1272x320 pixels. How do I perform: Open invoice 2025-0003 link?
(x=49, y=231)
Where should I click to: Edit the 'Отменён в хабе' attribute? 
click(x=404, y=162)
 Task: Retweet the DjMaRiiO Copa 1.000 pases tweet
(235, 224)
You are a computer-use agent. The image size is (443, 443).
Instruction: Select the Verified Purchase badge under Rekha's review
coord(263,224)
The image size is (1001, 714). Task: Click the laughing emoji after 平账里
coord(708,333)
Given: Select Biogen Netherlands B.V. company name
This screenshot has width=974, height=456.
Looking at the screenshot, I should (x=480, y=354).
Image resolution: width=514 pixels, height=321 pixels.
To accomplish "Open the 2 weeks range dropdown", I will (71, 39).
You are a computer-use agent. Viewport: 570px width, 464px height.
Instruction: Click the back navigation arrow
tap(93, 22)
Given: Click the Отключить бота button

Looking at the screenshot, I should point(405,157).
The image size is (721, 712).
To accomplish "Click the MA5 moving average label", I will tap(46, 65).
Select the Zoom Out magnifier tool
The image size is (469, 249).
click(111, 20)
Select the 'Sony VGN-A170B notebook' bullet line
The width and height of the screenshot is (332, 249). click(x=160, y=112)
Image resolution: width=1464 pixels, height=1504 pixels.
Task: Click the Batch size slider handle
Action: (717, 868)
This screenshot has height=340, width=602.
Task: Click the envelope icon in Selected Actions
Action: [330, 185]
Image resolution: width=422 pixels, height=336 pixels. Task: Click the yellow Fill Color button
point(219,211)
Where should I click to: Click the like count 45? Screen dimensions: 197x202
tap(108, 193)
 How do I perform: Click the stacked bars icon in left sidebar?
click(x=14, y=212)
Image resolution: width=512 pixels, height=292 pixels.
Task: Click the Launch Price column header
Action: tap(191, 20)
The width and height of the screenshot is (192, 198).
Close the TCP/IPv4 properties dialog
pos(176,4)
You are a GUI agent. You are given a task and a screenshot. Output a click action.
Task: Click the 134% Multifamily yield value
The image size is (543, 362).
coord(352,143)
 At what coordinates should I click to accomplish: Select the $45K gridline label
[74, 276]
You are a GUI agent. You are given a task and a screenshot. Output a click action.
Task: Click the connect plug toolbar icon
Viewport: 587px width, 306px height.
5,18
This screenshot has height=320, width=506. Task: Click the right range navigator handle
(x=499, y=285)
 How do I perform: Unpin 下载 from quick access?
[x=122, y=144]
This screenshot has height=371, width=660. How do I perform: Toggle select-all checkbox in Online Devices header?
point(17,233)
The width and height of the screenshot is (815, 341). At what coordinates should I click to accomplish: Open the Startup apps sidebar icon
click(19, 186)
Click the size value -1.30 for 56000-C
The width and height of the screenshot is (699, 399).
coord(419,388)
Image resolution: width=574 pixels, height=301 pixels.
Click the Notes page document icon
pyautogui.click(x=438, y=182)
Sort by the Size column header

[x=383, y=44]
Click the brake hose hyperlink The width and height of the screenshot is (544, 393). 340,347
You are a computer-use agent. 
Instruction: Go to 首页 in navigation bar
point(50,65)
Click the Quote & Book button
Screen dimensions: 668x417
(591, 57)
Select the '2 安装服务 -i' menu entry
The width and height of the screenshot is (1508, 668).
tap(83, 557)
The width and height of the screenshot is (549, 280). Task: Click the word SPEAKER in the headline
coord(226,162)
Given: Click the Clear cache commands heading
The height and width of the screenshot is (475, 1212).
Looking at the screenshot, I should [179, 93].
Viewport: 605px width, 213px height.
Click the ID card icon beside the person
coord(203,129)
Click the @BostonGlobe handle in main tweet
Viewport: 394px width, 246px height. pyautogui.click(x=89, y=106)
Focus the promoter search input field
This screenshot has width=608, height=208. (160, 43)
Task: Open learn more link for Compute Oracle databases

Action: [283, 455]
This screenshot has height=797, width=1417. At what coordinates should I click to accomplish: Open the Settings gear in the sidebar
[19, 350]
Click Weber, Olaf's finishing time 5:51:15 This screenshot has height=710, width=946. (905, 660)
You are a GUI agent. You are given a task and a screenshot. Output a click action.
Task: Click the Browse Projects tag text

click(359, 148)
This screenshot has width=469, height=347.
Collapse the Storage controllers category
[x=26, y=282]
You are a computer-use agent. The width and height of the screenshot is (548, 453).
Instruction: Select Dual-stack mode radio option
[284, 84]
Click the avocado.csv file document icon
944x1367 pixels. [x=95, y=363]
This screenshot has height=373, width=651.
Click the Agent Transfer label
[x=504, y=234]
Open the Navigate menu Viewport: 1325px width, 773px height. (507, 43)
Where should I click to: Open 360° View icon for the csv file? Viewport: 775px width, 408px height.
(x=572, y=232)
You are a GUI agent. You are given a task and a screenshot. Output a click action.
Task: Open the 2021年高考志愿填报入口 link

*-*-*

### What you are asked to do
In the listing, find every line containing the word "value" and list it.

### Exercise response
Task: Click the 134% Multifamily yield value
Click the size value -1.30 for 56000-C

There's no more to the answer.